--- The problem ---
Return all lines in the data where the string "Programs" can be found.

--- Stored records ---
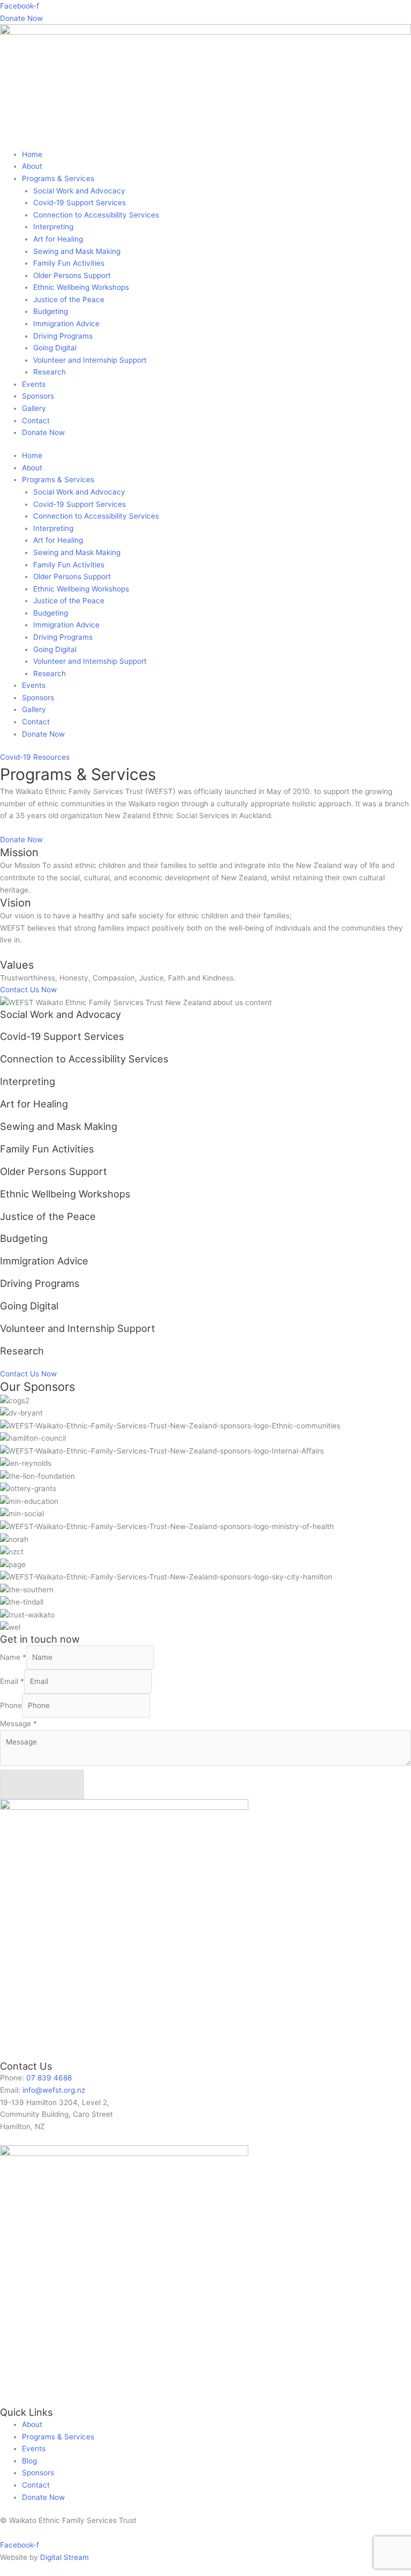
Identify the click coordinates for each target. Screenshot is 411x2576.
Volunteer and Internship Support (90, 360)
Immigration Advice (66, 323)
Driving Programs (63, 336)
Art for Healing (58, 239)
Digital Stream (64, 2557)
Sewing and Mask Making (76, 251)
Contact (36, 420)
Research (49, 372)
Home (32, 154)
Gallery (34, 408)
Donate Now (43, 432)
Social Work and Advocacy (79, 190)
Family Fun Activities (68, 263)
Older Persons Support (72, 275)
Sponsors (38, 396)
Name (13, 1657)
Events (33, 384)
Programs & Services (58, 178)
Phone (11, 1705)
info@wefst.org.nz (53, 2090)
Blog (29, 2461)
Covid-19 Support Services (79, 202)
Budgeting (50, 311)
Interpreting (53, 226)
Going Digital (55, 347)
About (32, 166)
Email (12, 1681)
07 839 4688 (49, 2077)
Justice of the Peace (68, 299)
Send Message (42, 1784)
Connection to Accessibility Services (96, 215)
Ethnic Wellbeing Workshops (81, 287)
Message (18, 1723)
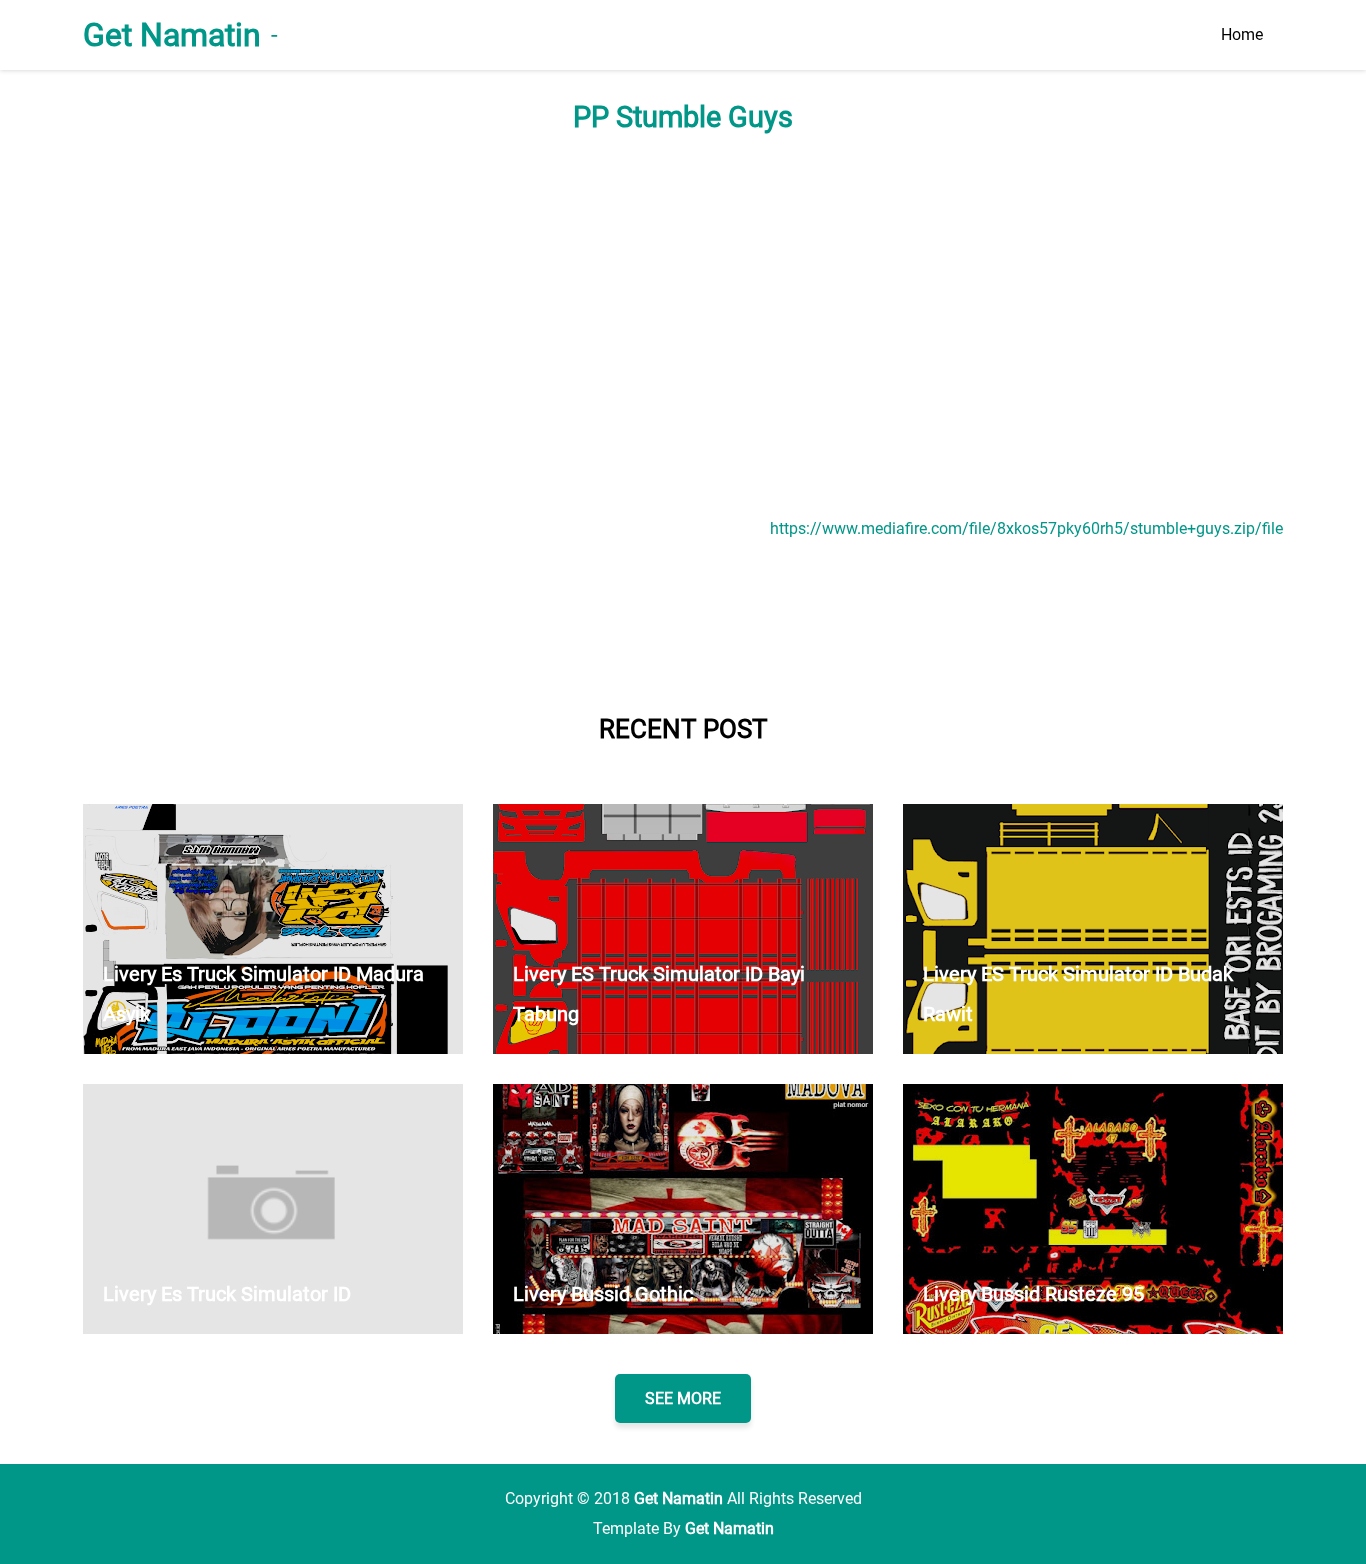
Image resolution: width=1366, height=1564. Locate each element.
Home (1242, 34)
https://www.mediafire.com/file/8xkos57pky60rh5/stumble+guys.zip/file (1026, 528)
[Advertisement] (683, 324)
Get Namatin (172, 35)
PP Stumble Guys (683, 117)
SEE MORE (683, 1398)
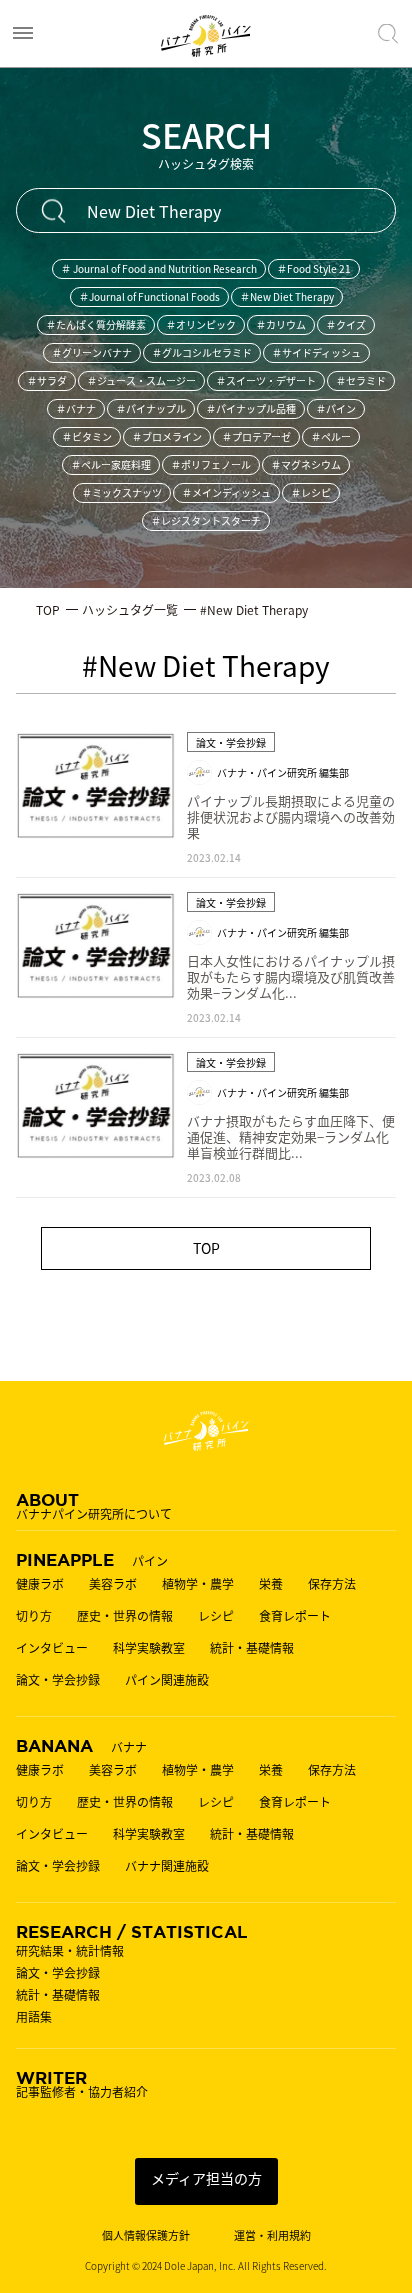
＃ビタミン (87, 436)
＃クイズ (346, 324)
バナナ (81, 1745)
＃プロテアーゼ (256, 436)
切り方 (34, 1616)
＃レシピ (311, 492)
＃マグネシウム (306, 464)
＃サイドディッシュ (316, 352)
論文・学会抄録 (58, 1680)
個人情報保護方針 (146, 2235)
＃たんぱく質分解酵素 (96, 324)
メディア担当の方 (206, 2178)
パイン (92, 1559)
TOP (206, 1248)
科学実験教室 (149, 1648)
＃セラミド (361, 380)
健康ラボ (40, 1584)
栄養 (271, 1584)
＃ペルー (331, 436)
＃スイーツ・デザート (266, 380)
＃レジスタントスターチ (206, 520)
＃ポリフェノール (211, 464)
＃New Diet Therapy (287, 296)
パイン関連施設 (167, 1680)
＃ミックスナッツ (122, 492)
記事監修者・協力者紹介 (82, 2083)
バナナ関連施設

--- Result for this exercise ---
Driving Programs (63, 336)
Programs & Services (58, 178)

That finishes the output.